> [BRIEF]:
Produce word for word the lines of the data below running from the one that has "Screen dimensions: 700x393" to the one that has "The width and height of the screenshot is (1441, 840).", inclusive, and no others.

> [RECORDS SHOWN]:
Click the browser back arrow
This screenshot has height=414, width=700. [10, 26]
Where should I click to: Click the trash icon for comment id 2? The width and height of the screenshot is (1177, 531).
---
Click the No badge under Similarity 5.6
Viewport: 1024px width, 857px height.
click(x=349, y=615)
==
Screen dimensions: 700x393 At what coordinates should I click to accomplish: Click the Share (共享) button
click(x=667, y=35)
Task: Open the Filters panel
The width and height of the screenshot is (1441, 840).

> [WRITTEN SOLUTION]:
Screen dimensions: 700x393 At what coordinates should I click to accomplish: Click the Share (共享) button
click(x=667, y=35)
Task: Open the Filters panel
The width and height of the screenshot is (1441, 840).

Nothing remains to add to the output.